Formula E, the world's first, and only all-electric racing series, is hitting the streets of the borough's Red Hook district on Saturday and Sunday -- the first time an international motor race of any description has been staged in The Big Apple.
The addition of New York to Formula E's race calendar represents an important milestone for the sport which already boasts an impressive roster of city-center venues including Paris, Hong Kong, Buenos Aires and Montreal -- which will host the season three finale at the end of July.
"We think this race in New York is a turning point for Formula E," says Formula E CEO Alejandro Agag
. "It shows how far the championship has come -- New York is basically the capital of the world."
The series has visited American shores before -- Long Beach has hosted two ePrix and Miami featured in the inaugural season -- but racing in New York raises Formula E's profile even higher.

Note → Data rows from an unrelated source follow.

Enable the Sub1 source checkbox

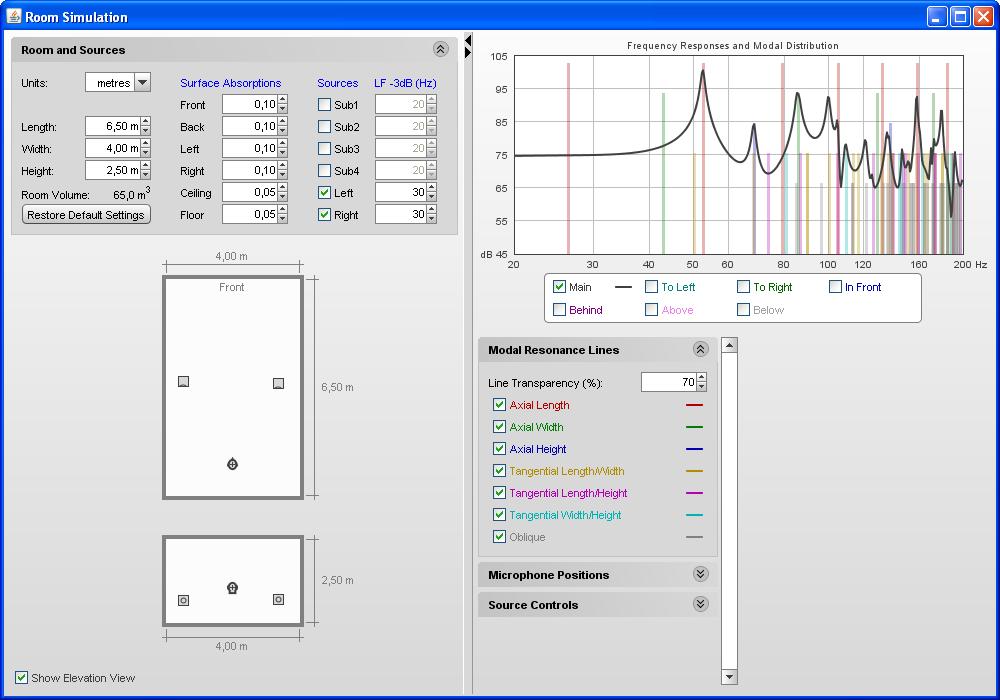coord(324,105)
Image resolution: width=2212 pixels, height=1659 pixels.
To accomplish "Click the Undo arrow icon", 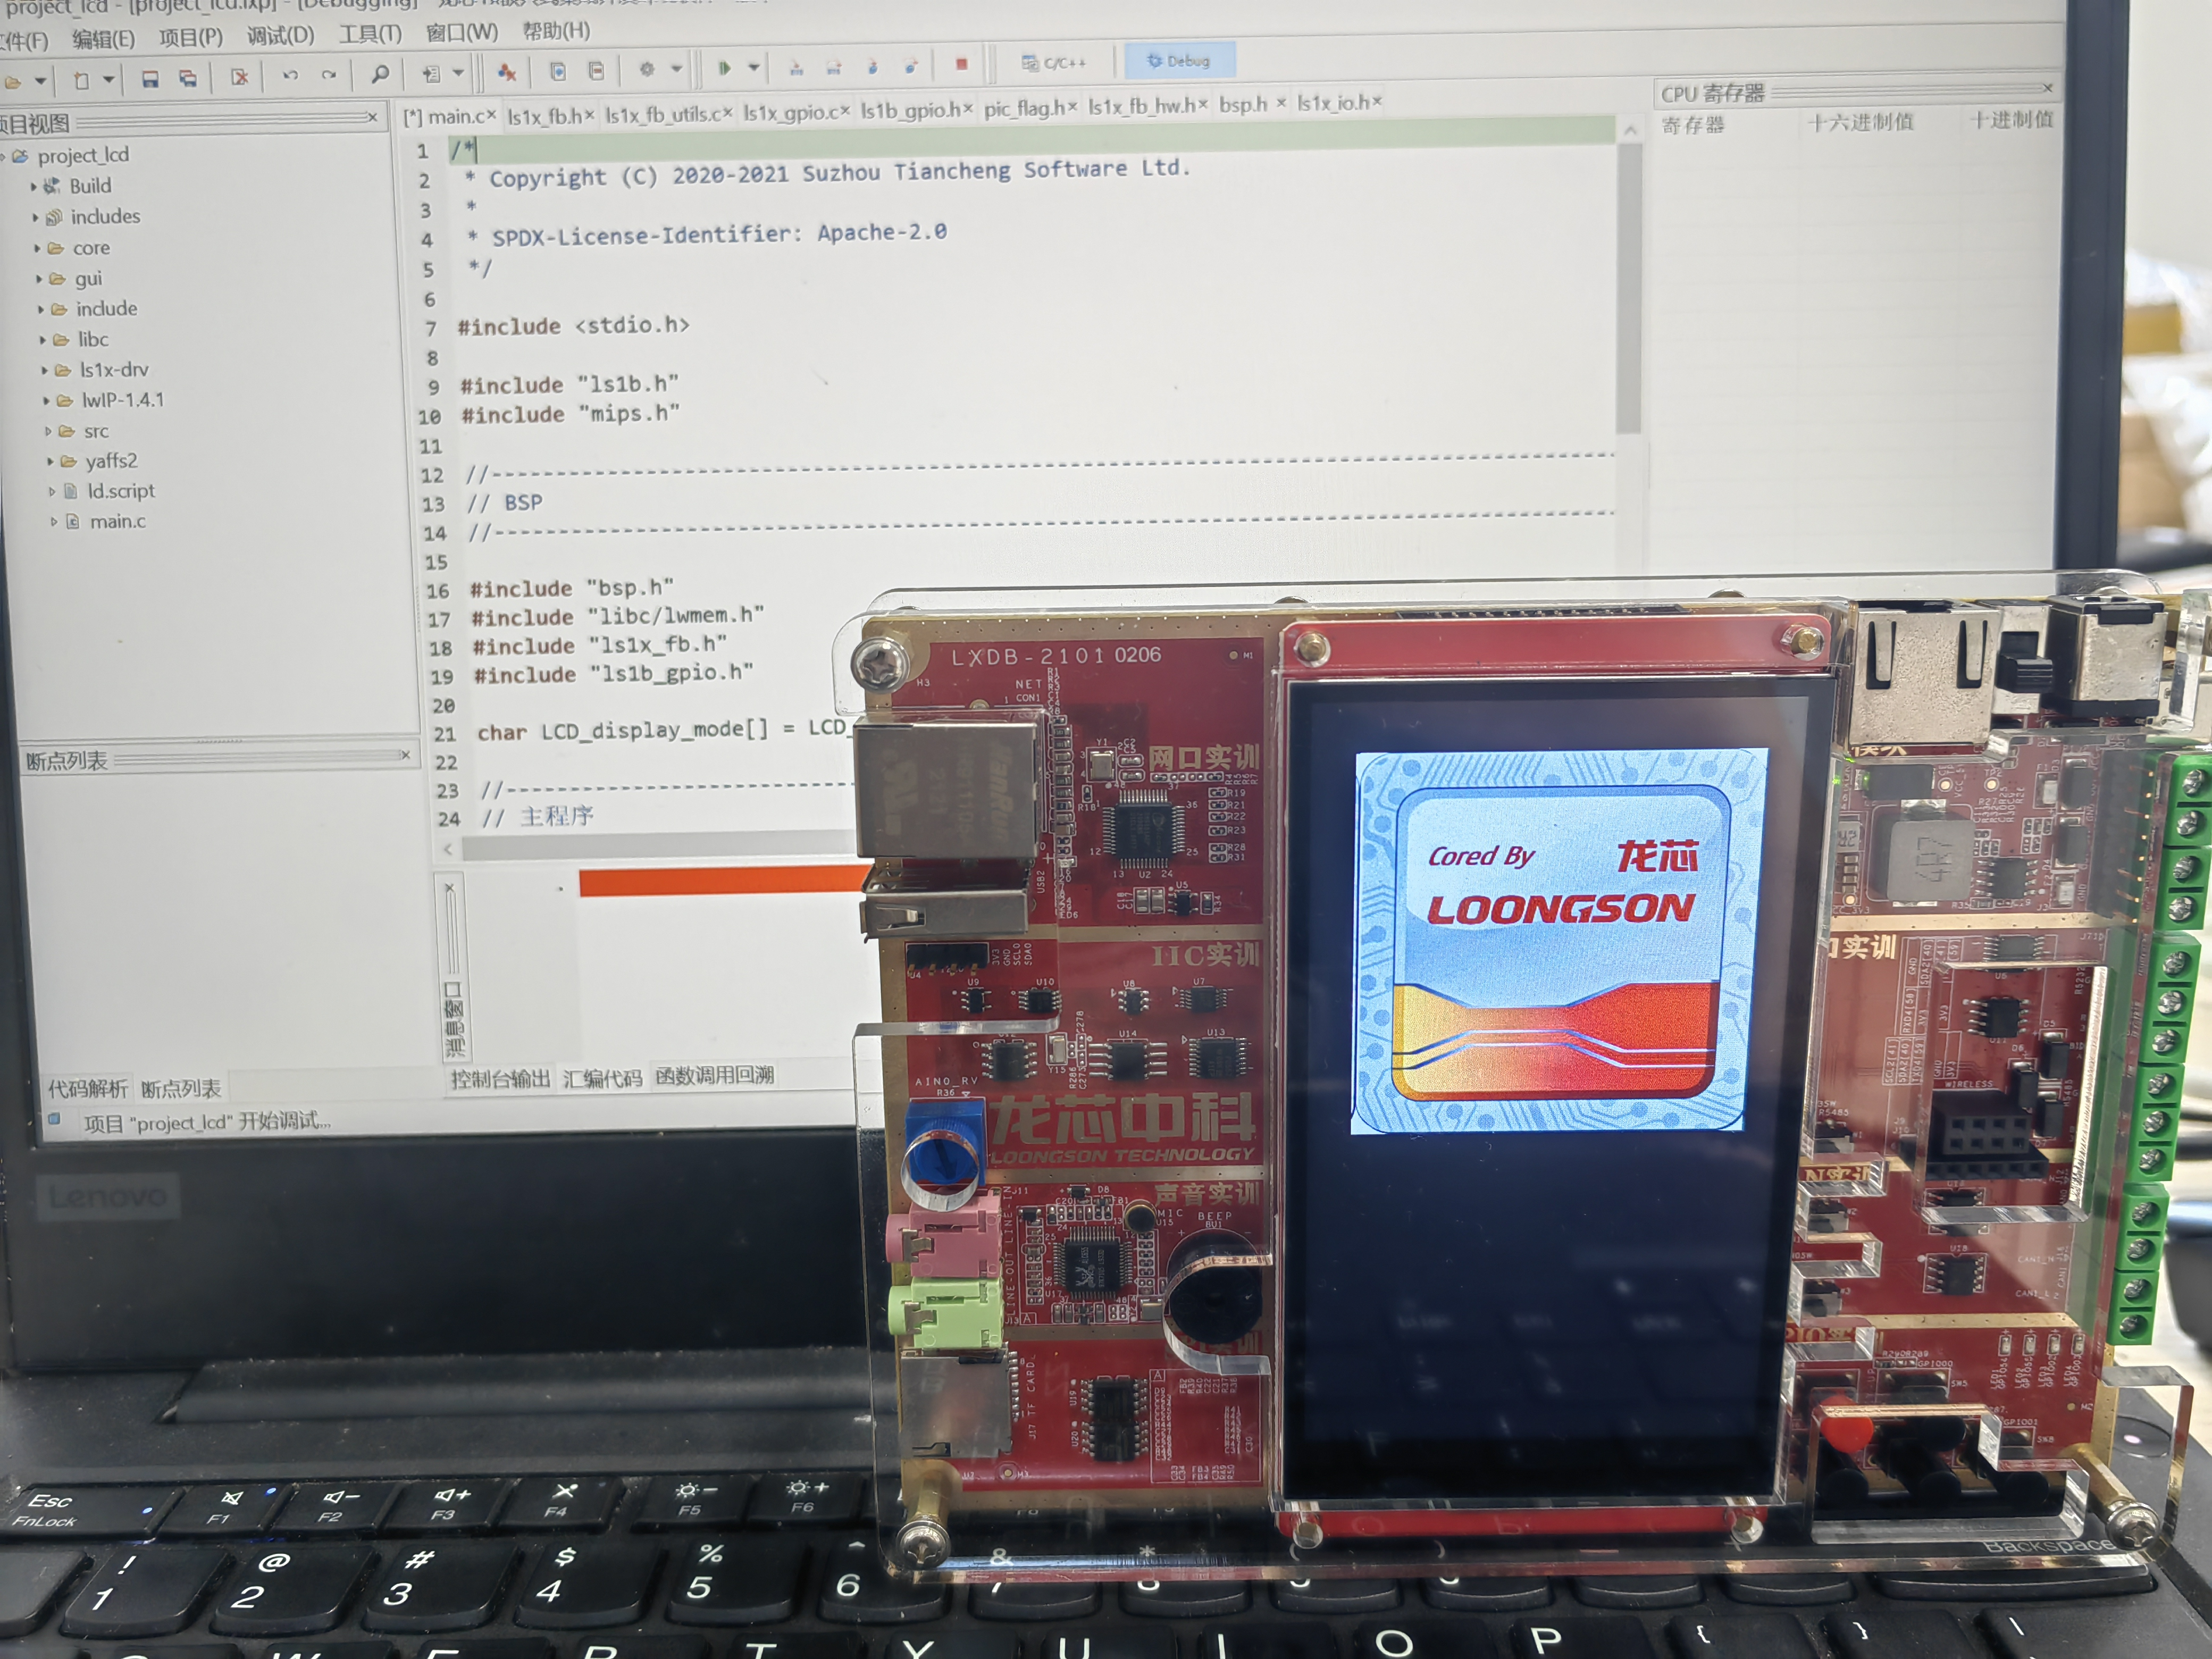I will (290, 75).
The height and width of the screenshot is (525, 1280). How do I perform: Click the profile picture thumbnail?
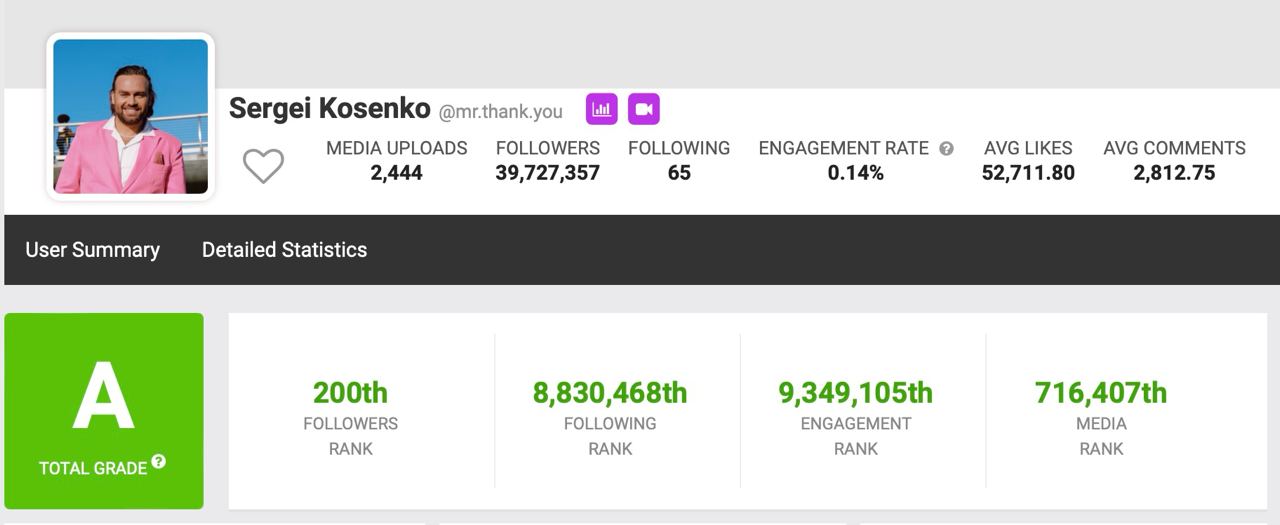coord(130,116)
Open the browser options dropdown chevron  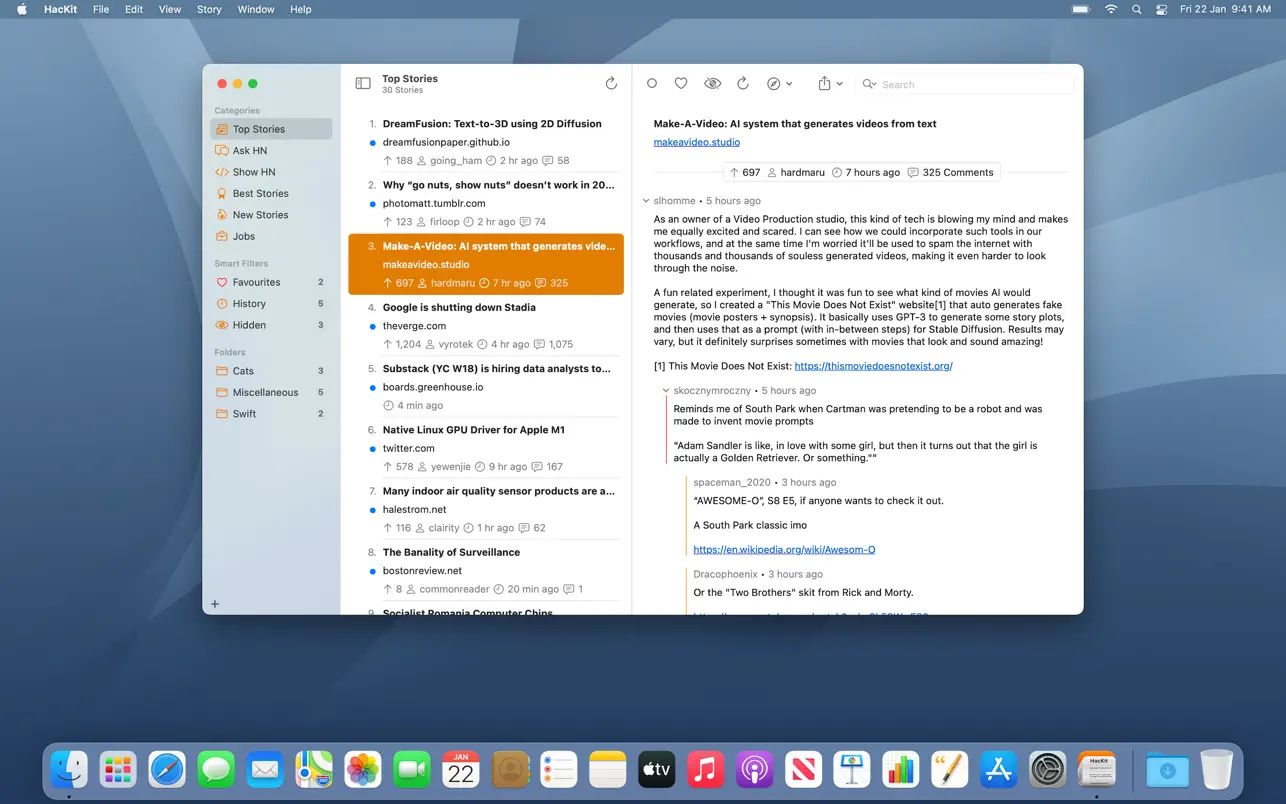789,83
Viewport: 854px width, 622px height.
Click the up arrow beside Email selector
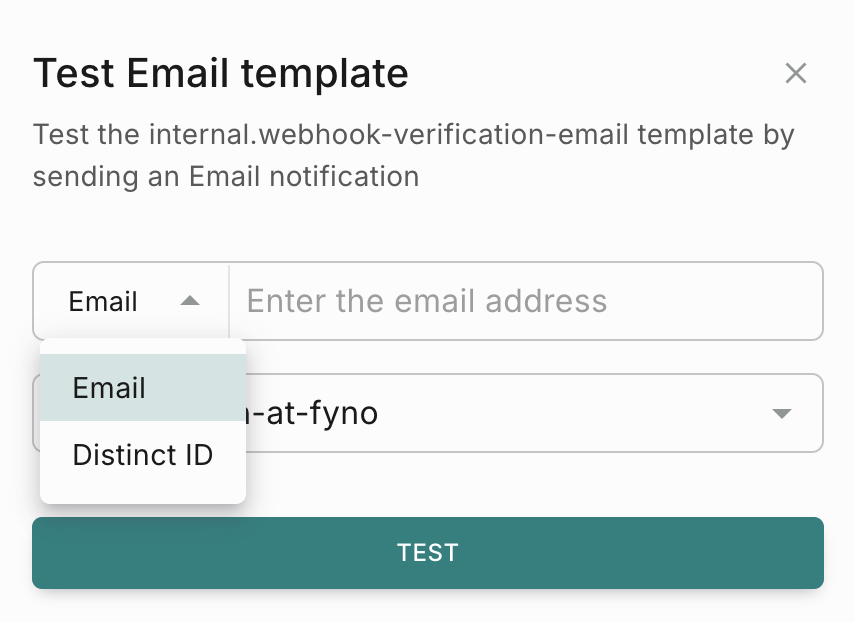[190, 301]
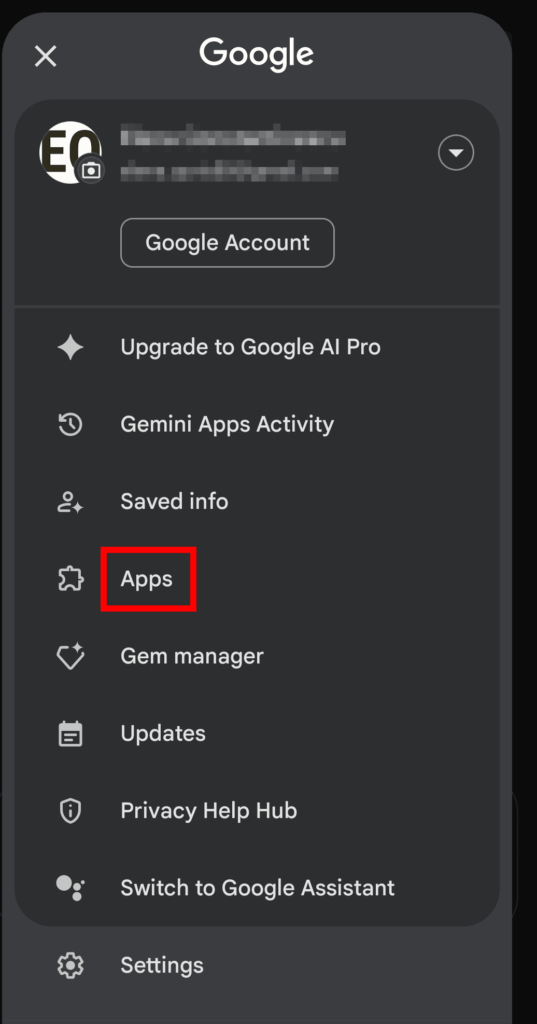Click the shield Privacy Help Hub icon
Screen dimensions: 537x1024
[x=71, y=810]
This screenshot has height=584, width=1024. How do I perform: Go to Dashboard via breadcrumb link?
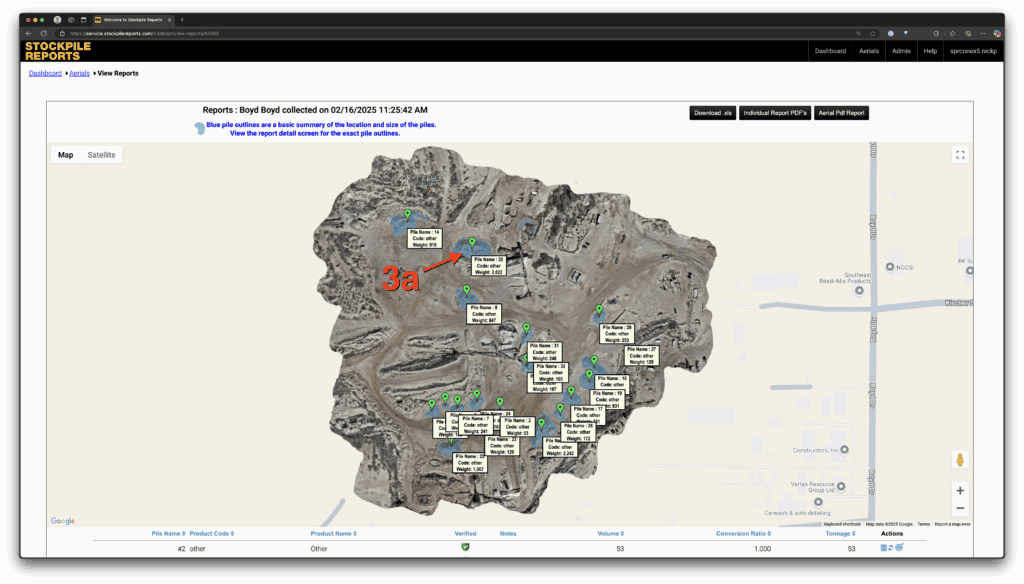45,73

"It's unreal to be in New York to race," Felix Rosenqvist, driver for the Mahindra Racing team, told CNN.
"It's the first time that anyone has done it and I'm happy to be part of that."
The Swede currently lies third in the drivers' title race behind arch rivals Lucas di Grassi and championship leader Sebastian Buemi -- although the latter will not feature at this weekend's races.
A calendar clash with the World Endurance Championship
-- which also affects Formula E regular Jose-Maria Lopez -- means GP2 champion Pierre Gasly and Alex Lynn will make their electric car debuts.
Rosenqvist has excelled in his rookie season, finishing on the podium three times, including a maiden win in Berlin last month
The 25-year-old has earned a reputation as something of a street circuit specialist but the 1.95-kilometer (1.2-mile) layout in Red Hook will be challenging.
"From the simulator it seems quite tight and twisty," Rosenqvist says of the course that runs around the waterside at Red Hook.
"It's definitely one of those really technical circuits -- I think you can compare it to Paris a little bit. So I think damage limitation is going to be one key thing this weekend."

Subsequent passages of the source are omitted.